Nicomorphinist
Bluelighter
Dr. Nicomorphinist, what do you think of the comparative effectiveness of opiates for treating depression vs SSRIs?
The opioids for depression research being done recently with oxymorphone, morphine, and butorphanol is focussed upon treatment-resistant depression, with good reason, of course, and there are all sorts of pharmacological reasons for the anti-depressant action of narcotics. The various anti-depressants help many people as, when you get right down to, there are as many types of depression as there are patients, well, more actually, and there are the co-morbid conditions. I am fairly sure that many addicts and habitués self-medicating depression and other things, and what are the psychological components of withdrawal but depression and anxiety which go and hide for a few hours and comes back? And there are some people who are helped getting off of other drugs like C-Jam and alcohol by switching to narcotics and that was an official indication for them up to 1914 at least in the US and was commented upon by many doctors like Dr Freud.
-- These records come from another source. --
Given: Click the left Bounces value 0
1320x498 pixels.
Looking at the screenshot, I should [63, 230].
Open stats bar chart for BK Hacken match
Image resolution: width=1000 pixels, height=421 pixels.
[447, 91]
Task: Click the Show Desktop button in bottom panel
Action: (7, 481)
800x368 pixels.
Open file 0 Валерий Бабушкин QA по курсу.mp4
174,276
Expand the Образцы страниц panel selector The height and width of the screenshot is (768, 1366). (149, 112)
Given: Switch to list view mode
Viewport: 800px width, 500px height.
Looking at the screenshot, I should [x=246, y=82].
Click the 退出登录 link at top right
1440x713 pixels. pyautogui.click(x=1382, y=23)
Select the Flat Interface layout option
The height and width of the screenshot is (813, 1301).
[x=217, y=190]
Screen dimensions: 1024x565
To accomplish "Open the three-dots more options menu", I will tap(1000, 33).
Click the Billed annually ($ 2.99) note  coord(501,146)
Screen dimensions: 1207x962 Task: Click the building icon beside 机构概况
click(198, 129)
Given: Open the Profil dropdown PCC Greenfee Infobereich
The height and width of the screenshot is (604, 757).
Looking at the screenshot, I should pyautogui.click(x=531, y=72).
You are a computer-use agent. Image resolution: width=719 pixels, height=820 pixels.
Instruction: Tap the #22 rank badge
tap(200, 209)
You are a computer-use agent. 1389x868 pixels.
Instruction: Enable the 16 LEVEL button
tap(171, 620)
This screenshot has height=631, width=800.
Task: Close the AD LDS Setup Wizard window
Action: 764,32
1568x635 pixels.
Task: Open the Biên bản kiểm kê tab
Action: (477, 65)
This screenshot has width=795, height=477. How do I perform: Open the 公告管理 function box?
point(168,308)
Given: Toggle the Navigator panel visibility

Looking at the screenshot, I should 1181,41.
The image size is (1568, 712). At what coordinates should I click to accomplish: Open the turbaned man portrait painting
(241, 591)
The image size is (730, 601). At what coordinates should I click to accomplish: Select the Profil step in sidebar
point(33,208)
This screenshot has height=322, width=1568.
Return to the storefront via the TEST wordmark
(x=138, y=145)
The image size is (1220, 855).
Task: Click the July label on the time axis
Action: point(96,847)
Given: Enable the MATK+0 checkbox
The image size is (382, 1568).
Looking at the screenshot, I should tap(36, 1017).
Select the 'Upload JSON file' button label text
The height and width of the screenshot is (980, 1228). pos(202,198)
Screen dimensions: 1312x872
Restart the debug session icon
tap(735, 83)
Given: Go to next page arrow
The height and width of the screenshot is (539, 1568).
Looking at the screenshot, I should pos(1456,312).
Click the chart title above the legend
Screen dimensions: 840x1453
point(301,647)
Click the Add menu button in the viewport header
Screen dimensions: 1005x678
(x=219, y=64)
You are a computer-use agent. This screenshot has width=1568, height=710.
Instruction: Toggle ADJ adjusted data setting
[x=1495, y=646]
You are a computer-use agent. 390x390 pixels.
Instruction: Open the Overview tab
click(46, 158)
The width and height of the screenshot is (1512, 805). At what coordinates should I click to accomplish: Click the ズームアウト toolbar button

I have noticed that people I know with depression have been helped with hydrocodone in particular to a degree which is greater than its relative analgesic strength to other narcotics, which is why I think that the 22. August 2014 reclassification of hydrocodone products of all kinds as Schedule II in the Controlled Substances Act 1970 in the United States was a particularly treacherous action called for by the rehab gangster establishment. Oxycodone also has stimulant effects which some including William S Burroughs and some of the inventors of it in Germany in the 1920s say are like that of Bolivian Marching Powder. That it lasts much longer might help with some things.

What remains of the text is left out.